Stored records
━━━━━━━━━━━━━━━━━━━━

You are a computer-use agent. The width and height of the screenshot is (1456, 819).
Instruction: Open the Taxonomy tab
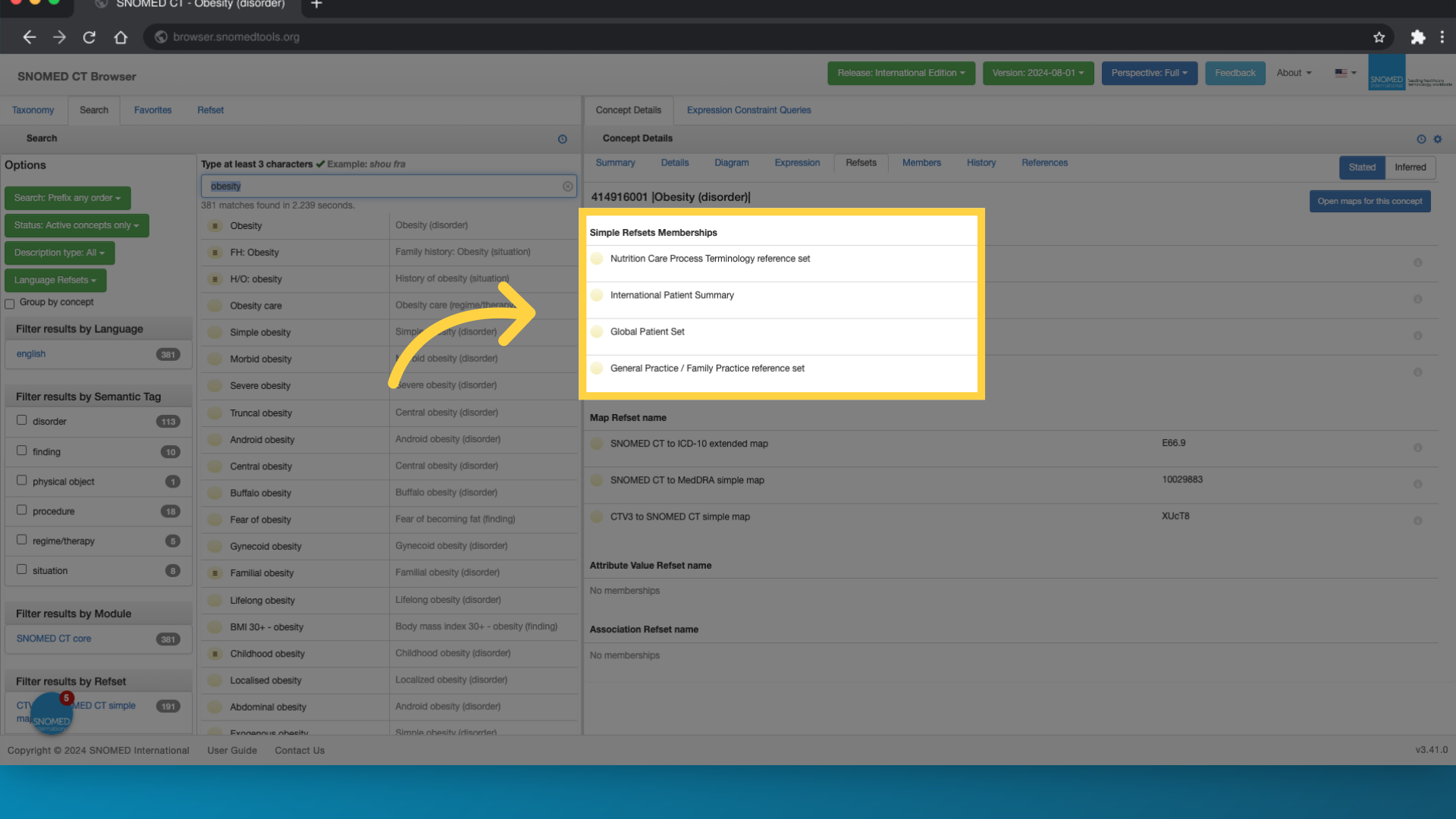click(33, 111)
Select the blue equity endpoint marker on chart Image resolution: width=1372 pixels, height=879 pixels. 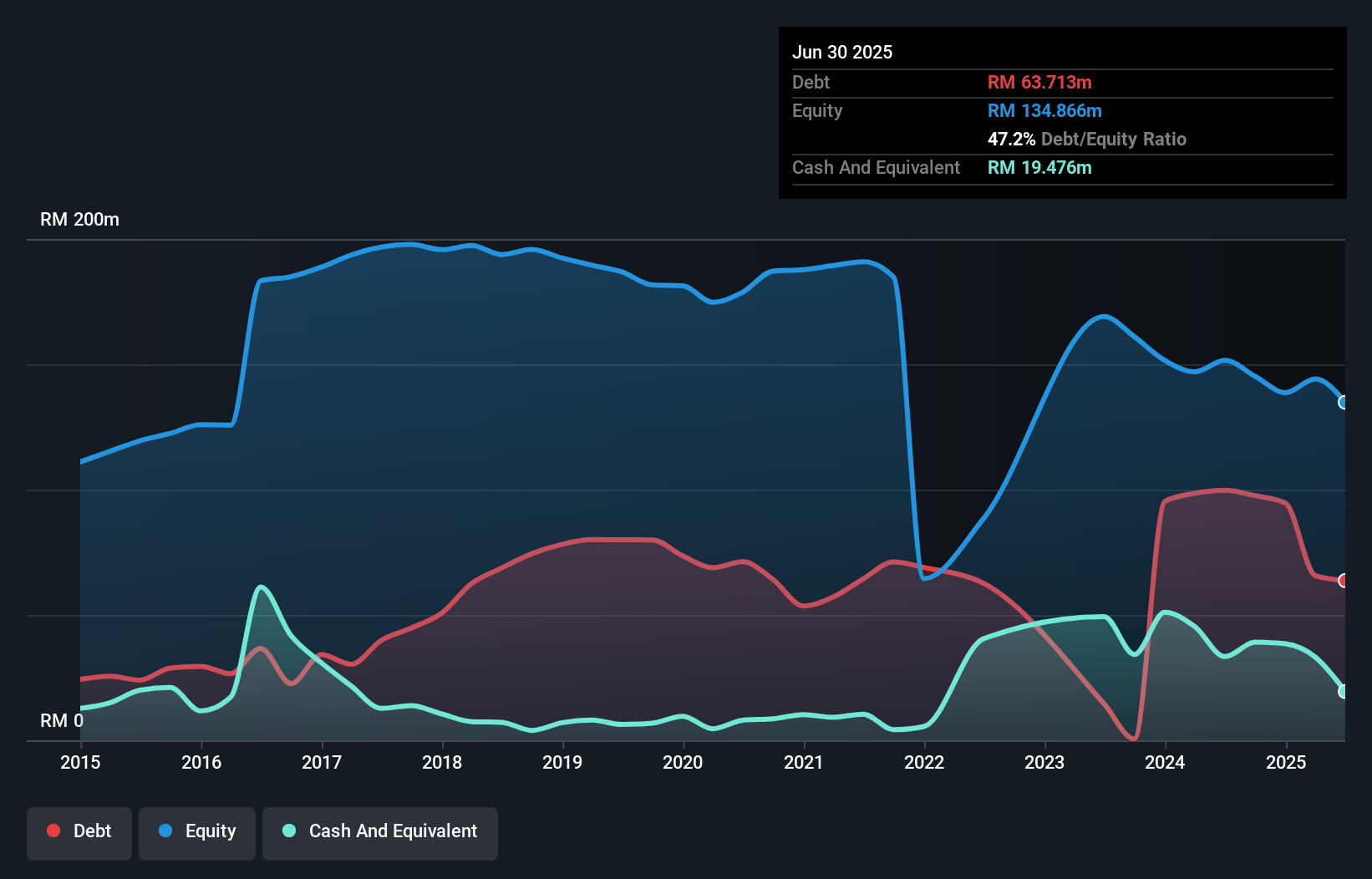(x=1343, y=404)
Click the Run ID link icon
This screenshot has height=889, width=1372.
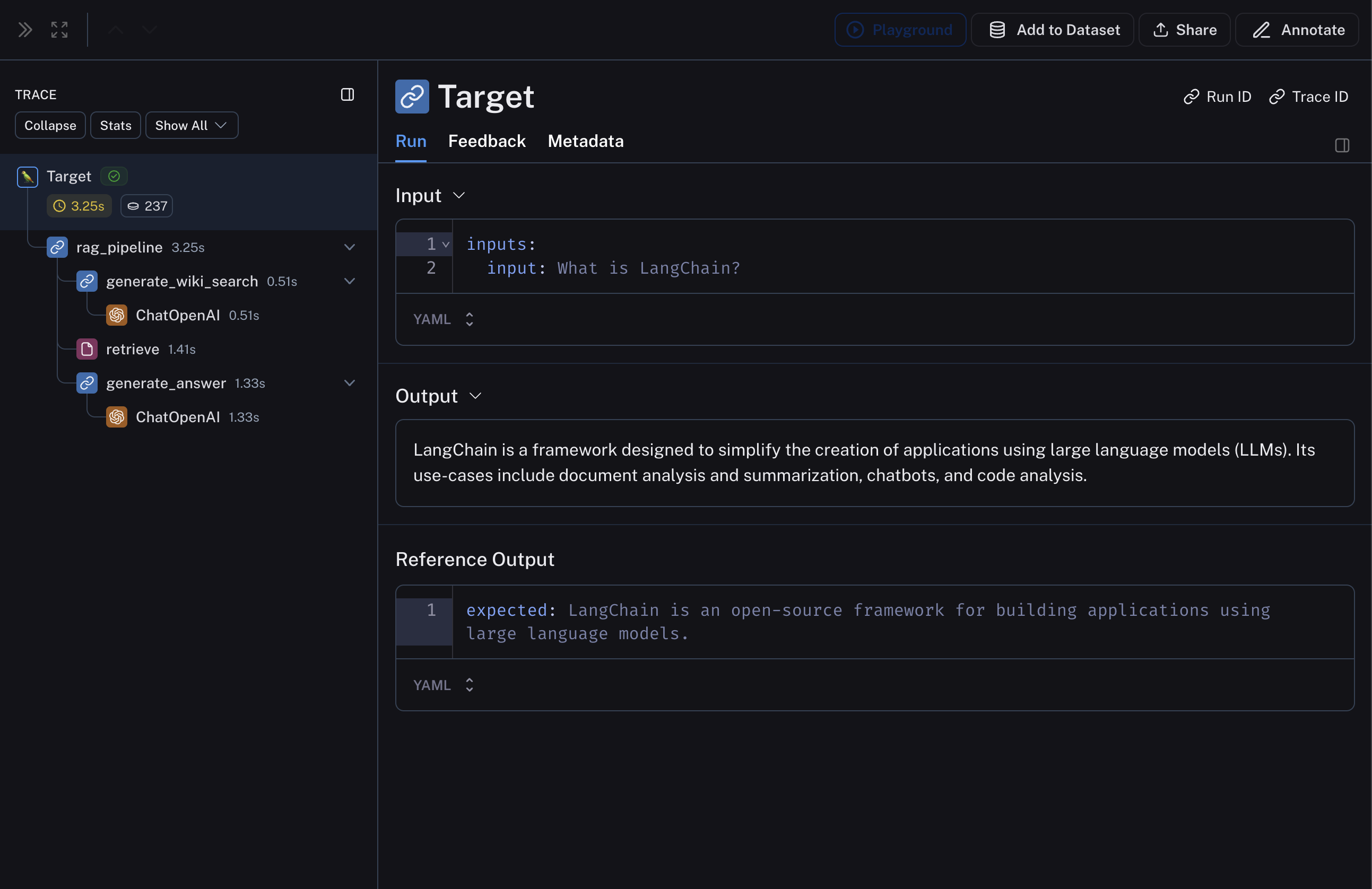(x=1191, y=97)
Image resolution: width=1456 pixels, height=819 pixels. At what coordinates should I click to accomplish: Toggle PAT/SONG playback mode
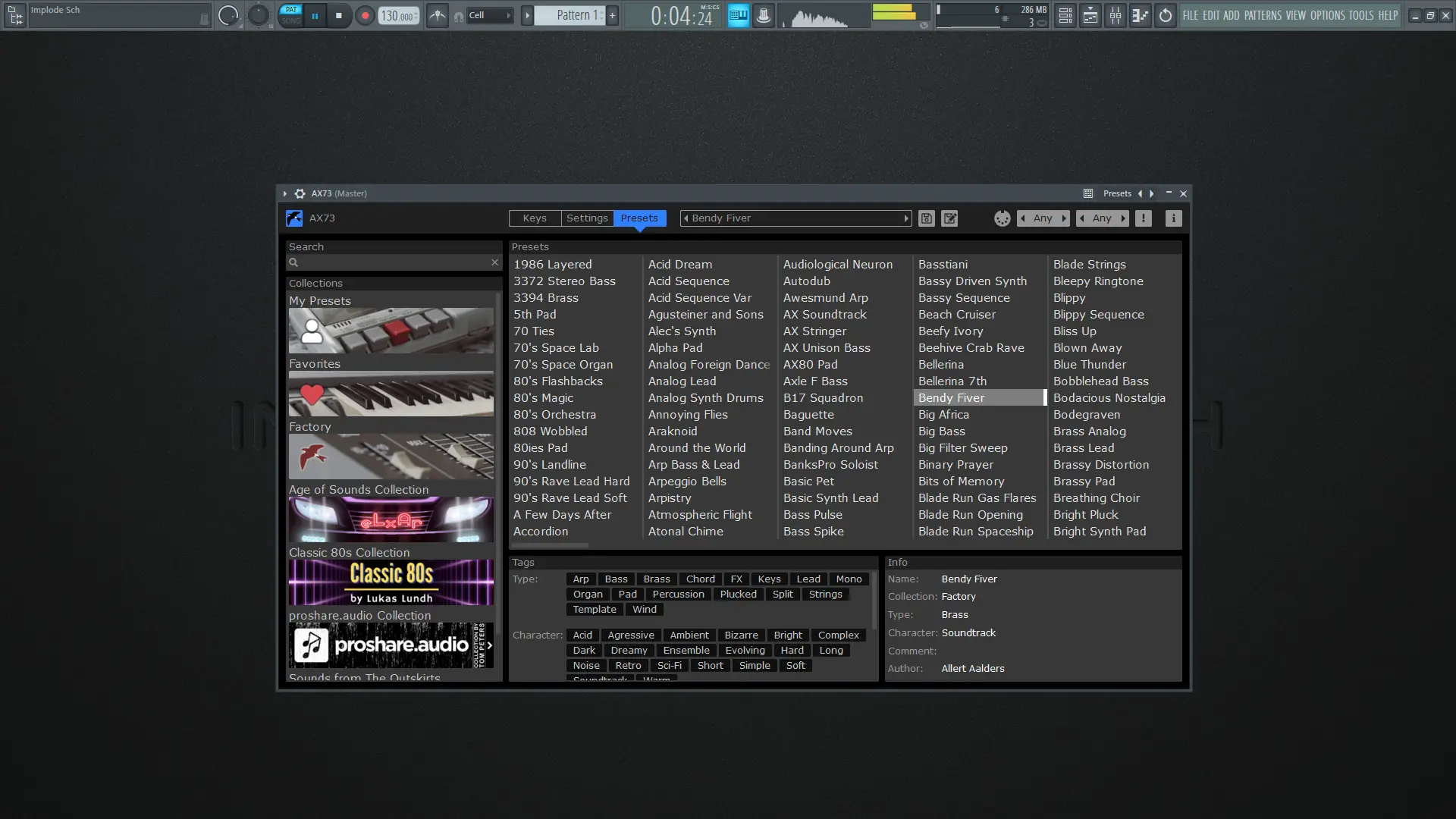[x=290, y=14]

━━━━━━━━━━━━━━━━━━━━

• [Task instructions]: Produce an exact copy of only those lines that run from the line with "This screenshot has height=889, width=1372." to the final line of the records, including both; exclude images.

• [Task solution]:
This screenshot has height=889, width=1372.
(x=1191, y=97)
Image resolution: width=1456 pixels, height=819 pixels. At what coordinates should I click to accomplish: Toggle PAT/SONG playback mode
[x=290, y=14]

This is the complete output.